In literature, sometimes depending upon what you read will make you think about what is good literature and what is bad literature. My definition of 'good literature' is literature that helps you learn and understand as to what happened and why did it happen.
'Remarks Concerning the Savages of North America' by Benjamin Franklin (pp. 462-466) is good literature, Benjamin talks about how the Native Americans are just the civilized as others. On page 462, Franklin states 'Savages we call them, because their manners differ from ours, which we think the perfection of civility; they think the same of theirs.' In this sentence, he is implying that the Natives think that what they are doing are civilized just like what we think that what we're doing is civilized.
In Thomas Paine 'Common Sense' text, he's backing up his arguments with details that readers can feel and make connections to. He states 'I have heard it asserted by some, that as America has flourished under her former connection with Great Britain, the same connection is necessary towards her happiness, and will always have the same effect' (pp. 684). Paine believes that America should get independence from Great Britain because of the government. He says 'Europe is too thickly planted with kingdoms to be long at peace, and whenever a war breaks out between England and any foreign power, the trade of America goes to ruin, because of her connection with Britain.' Just by America being dependent upon Great Britain, things will not go right for her. This text is good literature because the audience will understand as to why he wrote this.
I would consider Edgar Allen Poe 'The Tell-Tale Heart' on page 666 as bad literature because you cannot learn or get any information from it. In the text, Poe wrote about how a man was freaked out by an old man's eye. One night, he decided to kill the man and once the police showed up he started going insane. I don't see how this is good literature because it doesn't teach you anything. It's just a short story for entertainment.
Hawthorne's 'The May-Pole of Merry Mount' is bad literature. He labeled the Puritans as bad people when actually they are the people who believe that God is the reason why they should change their ways.
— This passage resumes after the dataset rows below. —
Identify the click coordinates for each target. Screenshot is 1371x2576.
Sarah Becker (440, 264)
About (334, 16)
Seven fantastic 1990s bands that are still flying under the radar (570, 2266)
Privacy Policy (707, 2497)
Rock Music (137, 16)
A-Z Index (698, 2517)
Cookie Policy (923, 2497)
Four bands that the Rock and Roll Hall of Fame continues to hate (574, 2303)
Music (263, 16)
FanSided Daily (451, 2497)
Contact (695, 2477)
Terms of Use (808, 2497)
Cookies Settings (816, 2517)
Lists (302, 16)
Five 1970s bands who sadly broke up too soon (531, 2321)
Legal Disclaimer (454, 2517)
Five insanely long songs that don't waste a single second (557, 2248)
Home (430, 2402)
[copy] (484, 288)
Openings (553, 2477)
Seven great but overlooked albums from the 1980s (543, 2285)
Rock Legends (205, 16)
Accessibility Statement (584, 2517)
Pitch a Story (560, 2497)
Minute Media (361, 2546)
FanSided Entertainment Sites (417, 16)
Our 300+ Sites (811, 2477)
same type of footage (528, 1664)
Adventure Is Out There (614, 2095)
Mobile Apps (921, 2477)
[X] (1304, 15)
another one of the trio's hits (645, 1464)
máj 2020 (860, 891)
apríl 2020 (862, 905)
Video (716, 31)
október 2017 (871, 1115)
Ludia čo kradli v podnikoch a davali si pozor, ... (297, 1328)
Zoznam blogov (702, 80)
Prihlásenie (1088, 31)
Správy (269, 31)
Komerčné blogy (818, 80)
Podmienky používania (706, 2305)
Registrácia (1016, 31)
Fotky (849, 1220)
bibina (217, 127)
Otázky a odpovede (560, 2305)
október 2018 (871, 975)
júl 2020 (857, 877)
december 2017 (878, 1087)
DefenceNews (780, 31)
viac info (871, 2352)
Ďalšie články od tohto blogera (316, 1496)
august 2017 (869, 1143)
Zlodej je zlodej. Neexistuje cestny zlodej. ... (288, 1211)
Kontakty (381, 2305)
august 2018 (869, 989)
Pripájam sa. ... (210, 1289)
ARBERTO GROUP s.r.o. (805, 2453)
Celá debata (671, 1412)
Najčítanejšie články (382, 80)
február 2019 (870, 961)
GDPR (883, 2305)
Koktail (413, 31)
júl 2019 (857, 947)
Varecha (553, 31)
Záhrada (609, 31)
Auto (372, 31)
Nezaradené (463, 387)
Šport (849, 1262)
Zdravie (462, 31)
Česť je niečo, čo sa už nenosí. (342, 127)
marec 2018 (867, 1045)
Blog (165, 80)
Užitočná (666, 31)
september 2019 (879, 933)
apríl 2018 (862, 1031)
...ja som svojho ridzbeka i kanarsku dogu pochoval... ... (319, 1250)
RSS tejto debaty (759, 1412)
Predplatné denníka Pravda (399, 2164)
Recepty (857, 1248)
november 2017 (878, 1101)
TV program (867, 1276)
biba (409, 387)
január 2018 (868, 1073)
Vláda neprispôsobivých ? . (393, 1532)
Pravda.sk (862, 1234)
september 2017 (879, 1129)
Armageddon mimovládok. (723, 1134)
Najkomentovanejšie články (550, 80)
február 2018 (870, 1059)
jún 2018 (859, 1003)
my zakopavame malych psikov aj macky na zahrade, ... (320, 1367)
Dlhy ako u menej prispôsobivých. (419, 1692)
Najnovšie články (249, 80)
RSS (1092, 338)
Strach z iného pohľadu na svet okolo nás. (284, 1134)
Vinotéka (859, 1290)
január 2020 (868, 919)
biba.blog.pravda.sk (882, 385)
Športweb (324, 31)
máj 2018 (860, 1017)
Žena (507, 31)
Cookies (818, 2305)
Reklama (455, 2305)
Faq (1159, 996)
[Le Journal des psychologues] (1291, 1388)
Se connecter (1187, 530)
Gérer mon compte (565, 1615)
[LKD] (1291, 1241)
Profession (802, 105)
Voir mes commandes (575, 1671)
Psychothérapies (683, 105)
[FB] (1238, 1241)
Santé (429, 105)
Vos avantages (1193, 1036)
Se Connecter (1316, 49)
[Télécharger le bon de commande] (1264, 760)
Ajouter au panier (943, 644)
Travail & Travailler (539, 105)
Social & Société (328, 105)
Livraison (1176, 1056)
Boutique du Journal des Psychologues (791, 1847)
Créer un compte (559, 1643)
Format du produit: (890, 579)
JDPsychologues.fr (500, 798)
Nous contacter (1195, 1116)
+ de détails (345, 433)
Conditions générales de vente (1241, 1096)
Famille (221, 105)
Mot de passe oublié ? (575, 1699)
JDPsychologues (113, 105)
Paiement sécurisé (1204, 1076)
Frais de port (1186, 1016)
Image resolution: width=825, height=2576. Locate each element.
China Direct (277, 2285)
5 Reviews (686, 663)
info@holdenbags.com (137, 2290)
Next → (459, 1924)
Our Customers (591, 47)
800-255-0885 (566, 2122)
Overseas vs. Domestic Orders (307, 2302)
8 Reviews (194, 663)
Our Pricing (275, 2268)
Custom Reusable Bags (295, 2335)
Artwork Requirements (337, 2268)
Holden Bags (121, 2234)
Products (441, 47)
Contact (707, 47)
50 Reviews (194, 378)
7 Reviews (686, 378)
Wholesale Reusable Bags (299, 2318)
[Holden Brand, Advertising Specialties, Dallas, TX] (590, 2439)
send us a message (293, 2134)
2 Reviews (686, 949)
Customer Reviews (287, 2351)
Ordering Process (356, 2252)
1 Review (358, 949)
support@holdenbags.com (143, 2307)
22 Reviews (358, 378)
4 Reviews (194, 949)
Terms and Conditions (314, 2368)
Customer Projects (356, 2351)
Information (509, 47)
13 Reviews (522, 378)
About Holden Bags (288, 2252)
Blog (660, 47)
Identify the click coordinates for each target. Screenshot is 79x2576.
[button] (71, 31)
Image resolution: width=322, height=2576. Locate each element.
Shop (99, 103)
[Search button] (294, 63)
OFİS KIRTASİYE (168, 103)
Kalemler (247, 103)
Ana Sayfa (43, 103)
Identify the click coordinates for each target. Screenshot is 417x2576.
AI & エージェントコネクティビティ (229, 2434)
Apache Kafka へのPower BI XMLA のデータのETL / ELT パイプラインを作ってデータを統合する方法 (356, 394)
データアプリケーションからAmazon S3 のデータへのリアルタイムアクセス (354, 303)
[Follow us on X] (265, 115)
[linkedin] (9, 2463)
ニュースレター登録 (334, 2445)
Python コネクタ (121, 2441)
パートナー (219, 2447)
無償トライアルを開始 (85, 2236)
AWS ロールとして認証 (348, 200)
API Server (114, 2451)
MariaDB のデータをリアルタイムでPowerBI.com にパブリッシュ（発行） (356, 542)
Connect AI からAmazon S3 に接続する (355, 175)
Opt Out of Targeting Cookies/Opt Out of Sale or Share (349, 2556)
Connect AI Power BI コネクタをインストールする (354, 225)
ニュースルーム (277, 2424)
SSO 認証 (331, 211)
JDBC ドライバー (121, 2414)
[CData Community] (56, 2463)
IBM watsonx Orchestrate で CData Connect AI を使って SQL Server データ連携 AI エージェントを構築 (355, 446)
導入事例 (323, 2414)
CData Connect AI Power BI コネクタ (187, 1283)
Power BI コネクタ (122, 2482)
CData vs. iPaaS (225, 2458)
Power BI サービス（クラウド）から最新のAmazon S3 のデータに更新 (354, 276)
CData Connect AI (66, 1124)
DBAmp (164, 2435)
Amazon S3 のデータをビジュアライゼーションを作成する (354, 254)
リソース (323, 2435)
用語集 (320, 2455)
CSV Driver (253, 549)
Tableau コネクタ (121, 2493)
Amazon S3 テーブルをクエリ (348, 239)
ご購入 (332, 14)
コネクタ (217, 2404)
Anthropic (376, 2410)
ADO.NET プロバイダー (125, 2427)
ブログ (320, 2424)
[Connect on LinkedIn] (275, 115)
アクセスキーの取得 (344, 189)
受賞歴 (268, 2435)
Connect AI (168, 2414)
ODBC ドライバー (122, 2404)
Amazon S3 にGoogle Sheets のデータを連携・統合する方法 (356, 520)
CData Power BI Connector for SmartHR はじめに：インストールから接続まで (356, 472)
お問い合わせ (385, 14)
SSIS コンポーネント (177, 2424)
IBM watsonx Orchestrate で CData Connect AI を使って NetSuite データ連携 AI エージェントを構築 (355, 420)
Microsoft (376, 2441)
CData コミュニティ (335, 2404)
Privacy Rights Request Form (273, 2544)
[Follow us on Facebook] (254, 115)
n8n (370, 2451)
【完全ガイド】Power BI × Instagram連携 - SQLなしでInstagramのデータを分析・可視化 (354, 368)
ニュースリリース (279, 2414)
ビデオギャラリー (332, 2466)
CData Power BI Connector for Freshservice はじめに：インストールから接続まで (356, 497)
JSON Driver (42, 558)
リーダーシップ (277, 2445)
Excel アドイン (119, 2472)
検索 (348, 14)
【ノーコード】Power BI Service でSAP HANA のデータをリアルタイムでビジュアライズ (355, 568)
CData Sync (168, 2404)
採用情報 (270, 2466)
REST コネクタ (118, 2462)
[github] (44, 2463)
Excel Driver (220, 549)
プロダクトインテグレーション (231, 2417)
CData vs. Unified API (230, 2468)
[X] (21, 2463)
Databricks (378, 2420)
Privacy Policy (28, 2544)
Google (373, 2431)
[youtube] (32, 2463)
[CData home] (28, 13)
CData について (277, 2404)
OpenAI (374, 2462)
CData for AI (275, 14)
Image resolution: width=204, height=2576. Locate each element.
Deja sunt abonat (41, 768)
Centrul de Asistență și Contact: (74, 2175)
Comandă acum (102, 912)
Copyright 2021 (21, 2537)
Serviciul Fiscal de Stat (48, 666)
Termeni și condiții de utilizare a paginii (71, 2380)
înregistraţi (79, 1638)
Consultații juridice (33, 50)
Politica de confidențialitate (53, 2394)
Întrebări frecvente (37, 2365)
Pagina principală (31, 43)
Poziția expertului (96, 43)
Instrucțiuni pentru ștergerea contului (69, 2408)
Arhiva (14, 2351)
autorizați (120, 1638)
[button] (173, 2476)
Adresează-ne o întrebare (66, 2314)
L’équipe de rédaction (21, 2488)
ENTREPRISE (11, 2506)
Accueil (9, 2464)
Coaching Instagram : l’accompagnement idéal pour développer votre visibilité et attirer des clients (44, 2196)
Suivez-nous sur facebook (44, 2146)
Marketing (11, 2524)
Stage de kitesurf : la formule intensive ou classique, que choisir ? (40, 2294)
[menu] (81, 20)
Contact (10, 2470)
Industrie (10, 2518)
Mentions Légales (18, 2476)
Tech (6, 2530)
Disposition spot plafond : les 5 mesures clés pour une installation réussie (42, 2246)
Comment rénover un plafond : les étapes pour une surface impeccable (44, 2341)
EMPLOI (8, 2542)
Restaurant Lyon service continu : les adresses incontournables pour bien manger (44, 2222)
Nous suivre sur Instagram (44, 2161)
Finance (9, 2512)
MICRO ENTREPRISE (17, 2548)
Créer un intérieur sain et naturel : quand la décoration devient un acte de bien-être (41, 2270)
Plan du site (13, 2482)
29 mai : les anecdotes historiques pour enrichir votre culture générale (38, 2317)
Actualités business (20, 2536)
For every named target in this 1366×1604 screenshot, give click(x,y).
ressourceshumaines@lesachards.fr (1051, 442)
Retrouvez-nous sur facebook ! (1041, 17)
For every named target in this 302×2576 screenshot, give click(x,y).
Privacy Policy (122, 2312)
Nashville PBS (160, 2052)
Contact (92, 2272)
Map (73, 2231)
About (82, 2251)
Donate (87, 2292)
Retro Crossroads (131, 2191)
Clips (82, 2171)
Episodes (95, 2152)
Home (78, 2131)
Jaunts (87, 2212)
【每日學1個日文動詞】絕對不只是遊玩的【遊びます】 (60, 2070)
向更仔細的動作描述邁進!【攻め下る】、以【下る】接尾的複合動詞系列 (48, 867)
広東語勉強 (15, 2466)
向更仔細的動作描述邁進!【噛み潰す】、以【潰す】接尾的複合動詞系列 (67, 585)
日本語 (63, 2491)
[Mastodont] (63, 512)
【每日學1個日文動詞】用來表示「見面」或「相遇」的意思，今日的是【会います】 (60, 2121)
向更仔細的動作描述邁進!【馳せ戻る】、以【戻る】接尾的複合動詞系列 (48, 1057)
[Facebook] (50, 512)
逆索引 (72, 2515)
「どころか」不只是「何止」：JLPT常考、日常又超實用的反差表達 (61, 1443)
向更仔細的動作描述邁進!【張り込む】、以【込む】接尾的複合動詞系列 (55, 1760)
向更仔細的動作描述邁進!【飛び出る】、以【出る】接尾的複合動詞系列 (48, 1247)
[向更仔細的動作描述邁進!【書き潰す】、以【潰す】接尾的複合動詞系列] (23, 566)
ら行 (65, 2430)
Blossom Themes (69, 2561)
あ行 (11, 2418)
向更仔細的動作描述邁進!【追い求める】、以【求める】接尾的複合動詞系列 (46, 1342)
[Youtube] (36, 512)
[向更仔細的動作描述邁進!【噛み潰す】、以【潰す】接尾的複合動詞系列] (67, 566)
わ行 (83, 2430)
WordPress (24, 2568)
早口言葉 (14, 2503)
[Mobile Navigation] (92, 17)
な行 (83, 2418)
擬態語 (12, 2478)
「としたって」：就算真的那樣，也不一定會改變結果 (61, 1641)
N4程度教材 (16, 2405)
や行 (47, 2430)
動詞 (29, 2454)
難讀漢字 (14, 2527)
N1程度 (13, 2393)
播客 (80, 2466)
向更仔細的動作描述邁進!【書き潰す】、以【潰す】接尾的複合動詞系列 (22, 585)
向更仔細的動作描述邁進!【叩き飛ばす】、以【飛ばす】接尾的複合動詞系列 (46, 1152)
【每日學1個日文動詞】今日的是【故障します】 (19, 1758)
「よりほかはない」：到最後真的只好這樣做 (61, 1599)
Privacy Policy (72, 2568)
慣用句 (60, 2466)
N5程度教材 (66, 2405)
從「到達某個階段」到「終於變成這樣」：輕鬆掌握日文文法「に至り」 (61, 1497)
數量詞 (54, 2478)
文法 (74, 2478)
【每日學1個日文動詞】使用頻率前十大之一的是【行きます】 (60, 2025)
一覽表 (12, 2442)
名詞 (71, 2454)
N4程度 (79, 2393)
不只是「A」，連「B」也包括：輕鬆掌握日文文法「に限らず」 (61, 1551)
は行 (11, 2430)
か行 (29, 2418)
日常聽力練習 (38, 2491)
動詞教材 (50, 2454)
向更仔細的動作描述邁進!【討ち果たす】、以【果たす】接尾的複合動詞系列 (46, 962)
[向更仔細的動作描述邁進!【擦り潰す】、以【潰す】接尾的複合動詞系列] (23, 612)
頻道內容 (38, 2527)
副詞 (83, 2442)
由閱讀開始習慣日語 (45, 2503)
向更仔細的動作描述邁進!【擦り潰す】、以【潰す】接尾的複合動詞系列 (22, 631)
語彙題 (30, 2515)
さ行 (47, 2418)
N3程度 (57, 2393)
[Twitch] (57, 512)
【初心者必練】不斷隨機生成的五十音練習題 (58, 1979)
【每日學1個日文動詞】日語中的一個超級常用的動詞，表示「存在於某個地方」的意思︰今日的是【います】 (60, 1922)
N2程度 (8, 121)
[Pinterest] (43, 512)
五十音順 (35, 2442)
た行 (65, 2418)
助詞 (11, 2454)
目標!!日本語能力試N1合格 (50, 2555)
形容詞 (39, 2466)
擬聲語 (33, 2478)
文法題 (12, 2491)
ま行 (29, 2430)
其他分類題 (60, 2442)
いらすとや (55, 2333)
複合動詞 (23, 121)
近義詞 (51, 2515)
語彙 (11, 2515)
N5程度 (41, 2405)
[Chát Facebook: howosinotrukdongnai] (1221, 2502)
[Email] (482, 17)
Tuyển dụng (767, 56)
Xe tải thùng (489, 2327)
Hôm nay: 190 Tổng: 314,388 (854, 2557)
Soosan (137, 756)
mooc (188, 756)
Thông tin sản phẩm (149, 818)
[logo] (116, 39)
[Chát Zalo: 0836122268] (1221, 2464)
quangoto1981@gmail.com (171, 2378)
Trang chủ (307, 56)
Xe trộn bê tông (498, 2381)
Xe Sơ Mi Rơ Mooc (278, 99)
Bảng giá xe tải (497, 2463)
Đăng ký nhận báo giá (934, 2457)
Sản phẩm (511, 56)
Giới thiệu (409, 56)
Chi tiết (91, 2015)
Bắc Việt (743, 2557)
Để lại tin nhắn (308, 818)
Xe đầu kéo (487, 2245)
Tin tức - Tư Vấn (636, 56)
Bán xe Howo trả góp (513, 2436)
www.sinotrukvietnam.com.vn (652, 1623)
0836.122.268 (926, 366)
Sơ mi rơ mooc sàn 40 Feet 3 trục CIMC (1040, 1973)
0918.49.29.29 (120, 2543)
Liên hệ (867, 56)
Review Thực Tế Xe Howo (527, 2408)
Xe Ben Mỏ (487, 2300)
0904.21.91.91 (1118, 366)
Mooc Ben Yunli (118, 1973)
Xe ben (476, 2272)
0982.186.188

On page 362, he describes them by saying 'But a band of Puritans, who watched the scene, invisible themselves, compared the masques to those devils and ruined souls, with whom their superstition people the black wilderness.' With the Puritans being characterized as bad people, there isn't anything you can learn from this.
The reading 'Narrative of the Life of Frederick Douglass, An American Slave' (pp. 1159-1228) is very good literature. Through the years of early America, slavery was a huge thing. In this autobiography, there is information that you can learn about his life as a slave. I say this is good literature because as I read, I could feel and visualize what he wrote.